Fritz Kaiser, Maître fromager

Depuis une vingtaine d’années, l’industrie du fromage a explosé au Québec. Alors qu’en 1981 elle produisait 40 kg de fromage par jour de manière artisanale, la Fromagerie Fritz Kaiser, à Noyan, fabrique aujourd’hui 3 tonnes de fromage par jour, pour être vendu dans différentes chaînes d’alimentation au Québec et au Canada.

Arrivé au pays en 1978 après avoir acquis sa formation de fromager en Suisse, son pays d’origine, M. Kaiser a commencé à faire du fromage dès 1981, à Noyan.   Il a commencé à vendre du fromage les fins de semaine seulement.  «Au début, il n’y avait personne!  J’avais mis une pancarte au bord de la route et le gouvernement m’avait demandé de l’enlever parce qu’elle était trop proche de la rue», se souvient M. Kaiser.  Il avait approché les magasins d’alimentation Steinberg pour y vendre son fromage et il faisait la livraison lui-même. 

Celui qui a été le premier à produire du fromage à raclette au Québec a été témoin de l’ouverture des Québécois pour les fromages fins.  «À cette époque, les Québécois ne consommaient que du cheddar, du Brick et il y avait le Oka.  Il y a eu beaucoup d’émissions de télévision sur les vins et les fromages et les gens se sont ouverts, explique M. Kaiser.  Le gouvernement a aussi beaucoup poussé les produits d’ici.  Aujourd’hui, les gens sont très sensibilisés à l’achat local.» 

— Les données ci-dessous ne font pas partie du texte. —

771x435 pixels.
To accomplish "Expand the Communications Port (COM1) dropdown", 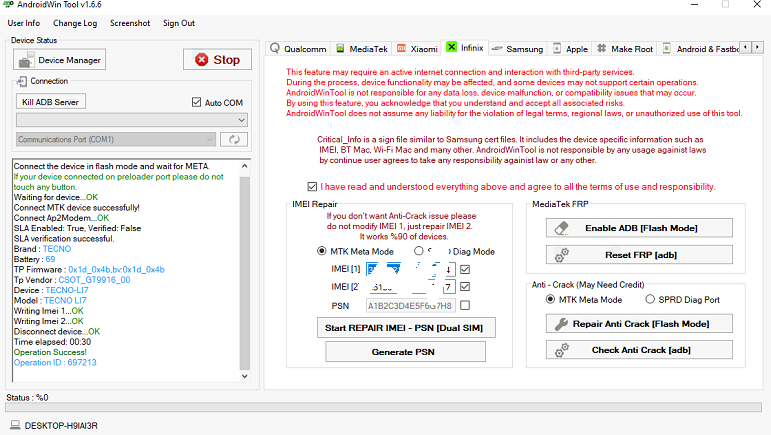I will point(116,140).
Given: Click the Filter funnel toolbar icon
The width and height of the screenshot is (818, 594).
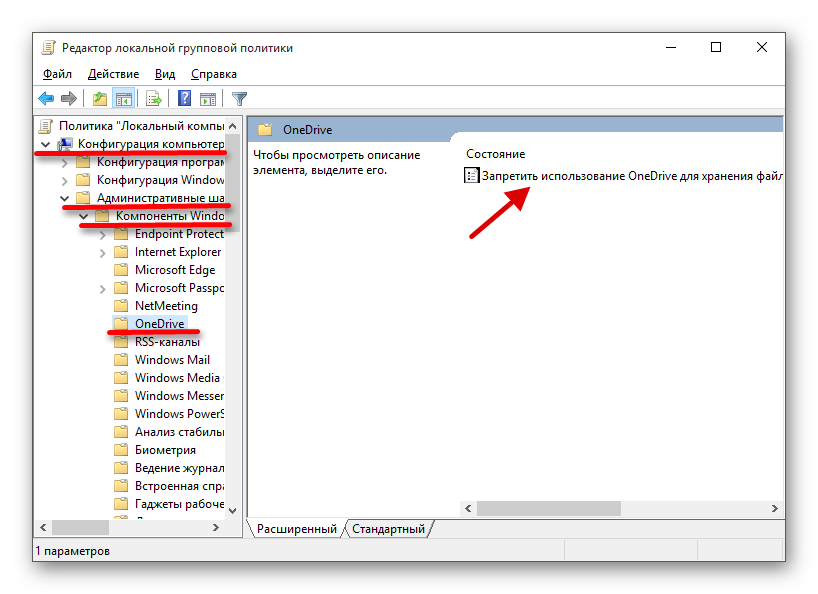Looking at the screenshot, I should [237, 98].
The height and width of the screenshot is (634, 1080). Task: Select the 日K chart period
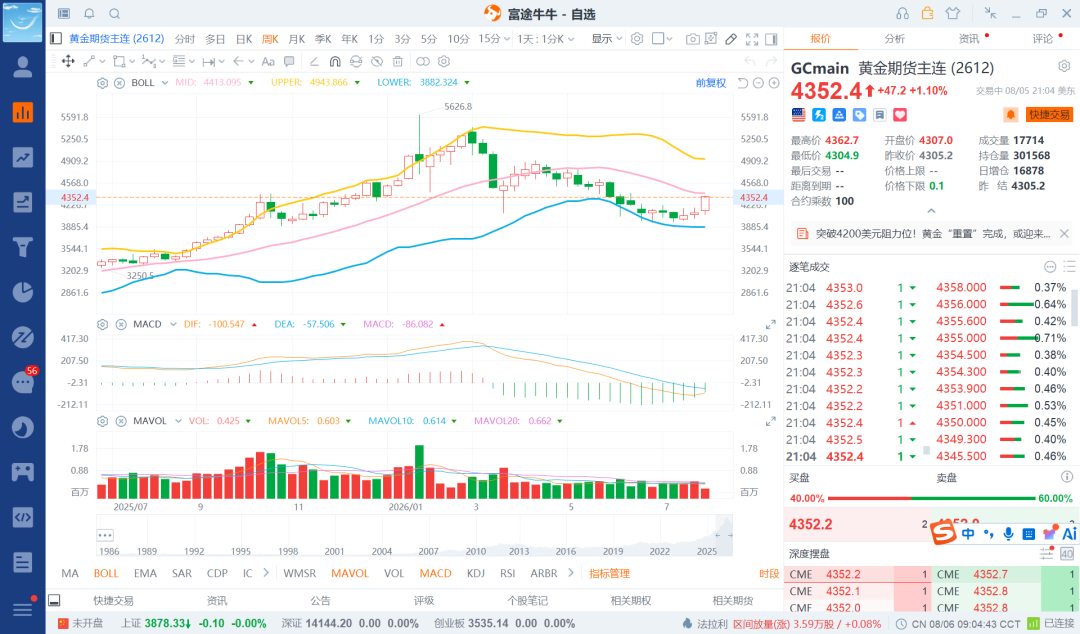(244, 39)
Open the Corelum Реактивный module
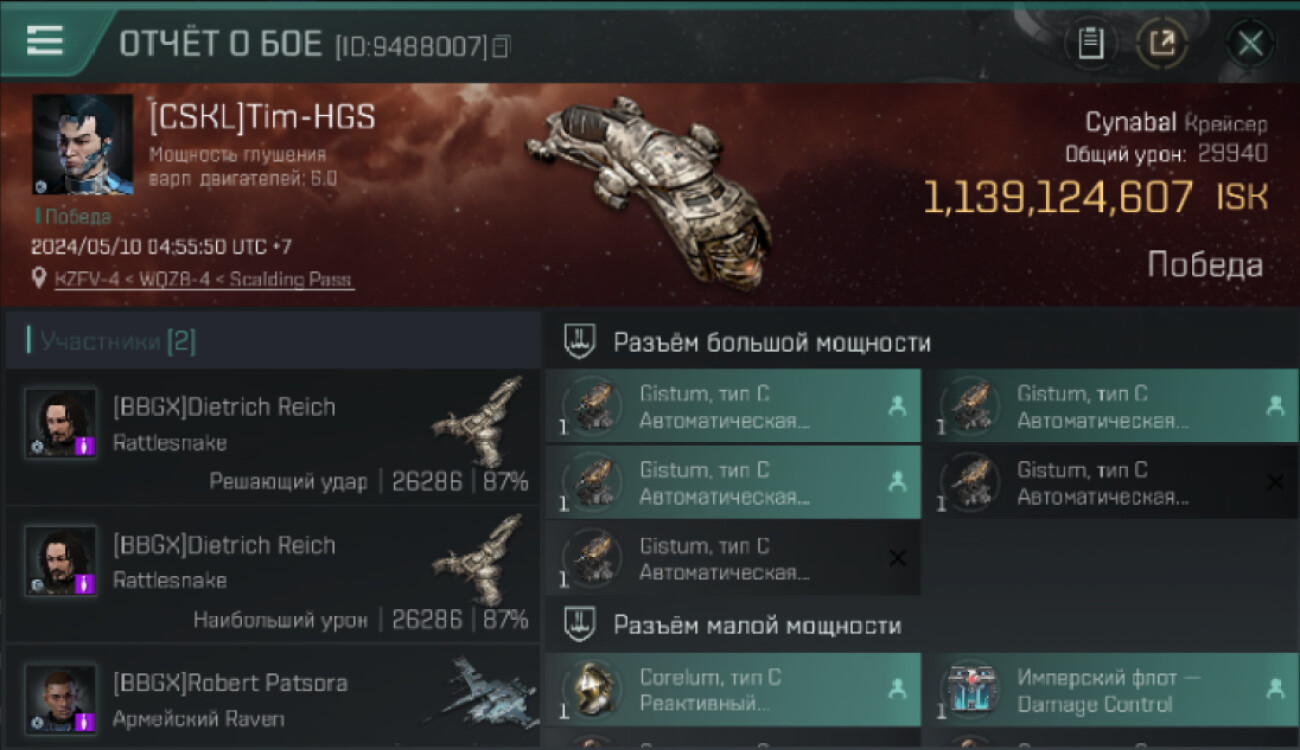Image resolution: width=1300 pixels, height=750 pixels. pyautogui.click(x=733, y=690)
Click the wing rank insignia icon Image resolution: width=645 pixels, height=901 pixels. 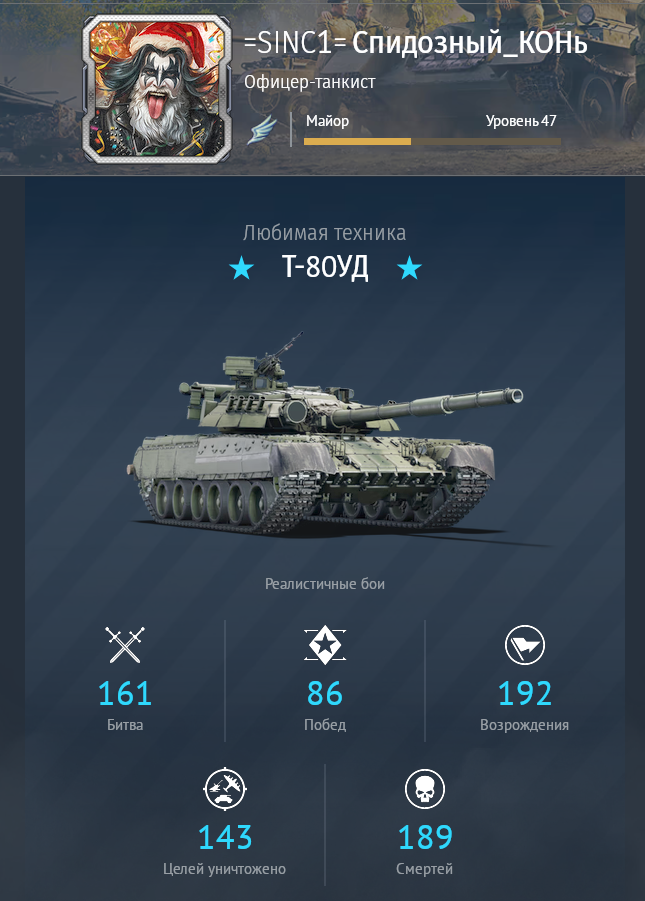click(263, 130)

De fait, M. Kaiser estime que la concurrence la plus importante provient des produits de l’importation.  L’importation de fromage est contingentée au Canada.  Selon des données du Centre canadien d’information laitière, il est entré 25 660 000 kg de fromage, pour tout le Canada, en 2012.  La même année, la production de fromage au Québec était de 117 906 000 kg.

Une entreprise en expansion

Trente ans plus tard, la fromagerie Kaiser, qui offre une vingtaine de fromages différents, s’est beaucoup développée.  On y produit entre 500 et 600 tonnes de fromage annuellement.  La fromagerie emploie une vingtaine de personnes, qui produisent, affinent et emballent le fromage.  Tout est fait sur place. 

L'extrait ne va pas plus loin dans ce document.